*Written exercise*
Rewrite the lines below as a Markdown table with two columns, Row and Line text, numbering each row and skipping any blank lines. Leave the pictures out of your answer.
* * * *
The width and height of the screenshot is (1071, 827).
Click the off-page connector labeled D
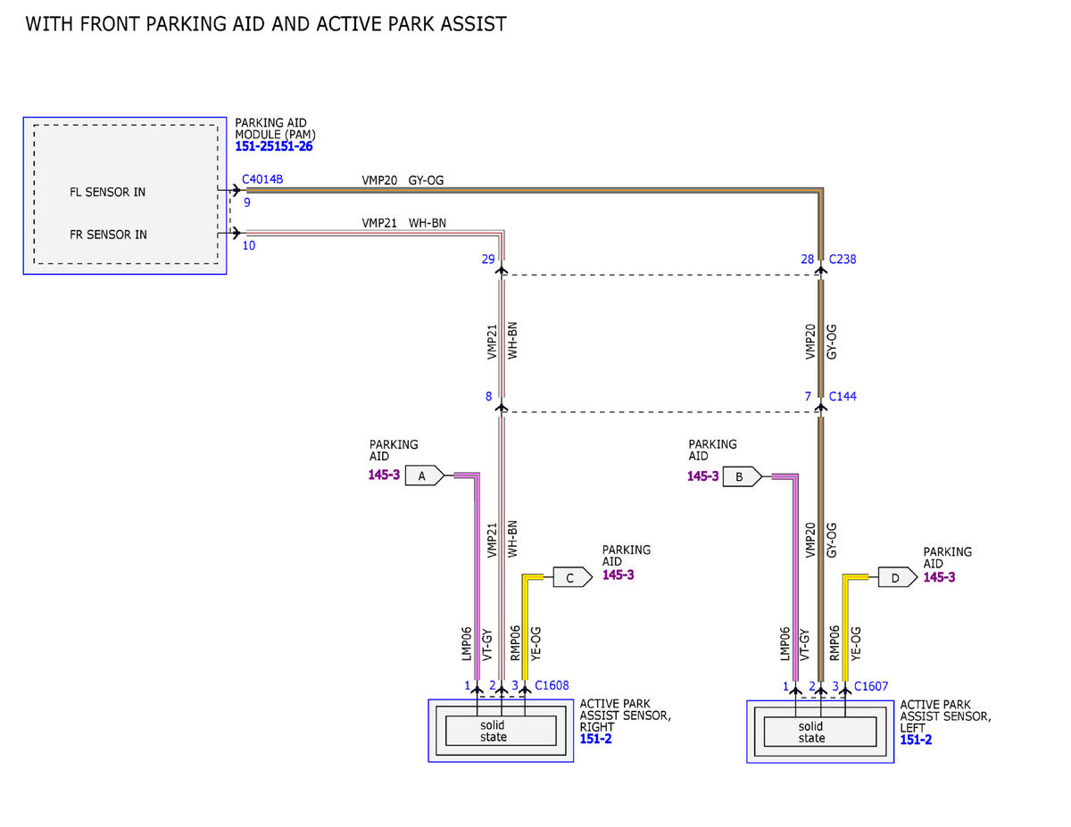click(x=897, y=577)
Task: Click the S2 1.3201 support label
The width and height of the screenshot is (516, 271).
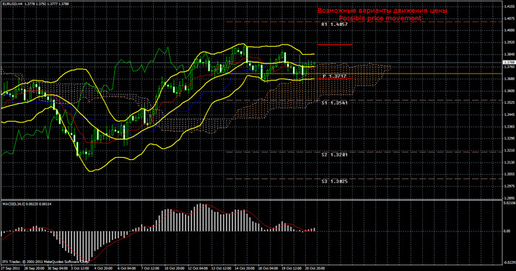Action: (x=334, y=154)
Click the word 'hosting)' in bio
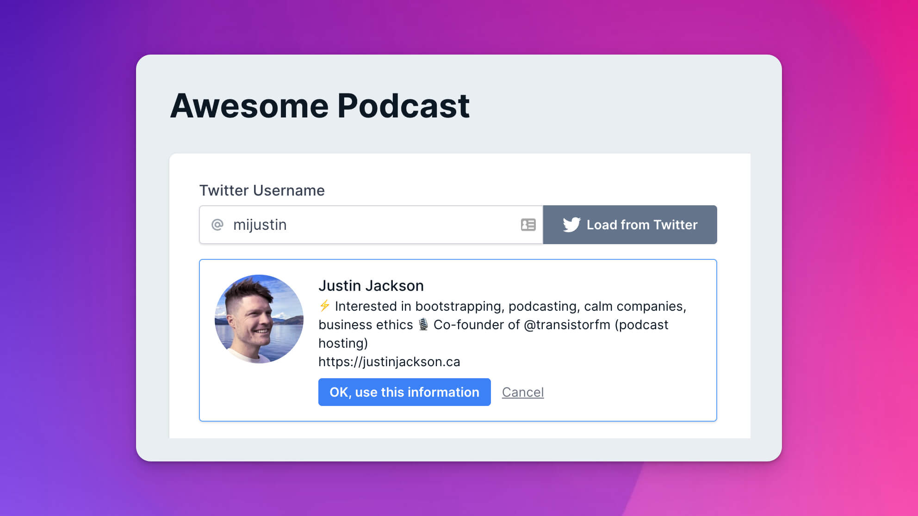The image size is (918, 516). coord(343,343)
* * * *
*Task result*
| Row | Line text |
|---|---|
| 1 | The width and height of the screenshot is (1071, 827). |
| 2 | Click the off-page connector labeled D |
| 3 | click(x=897, y=577) |
| 4 | Task: Click the S2 1.3201 support label |
| 5 | The width and height of the screenshot is (516, 271). |
| 6 | Action: (x=334, y=154) |
| 7 | Click the word 'hosting)' in bio |
| 8 | The image size is (918, 516). coord(343,343) |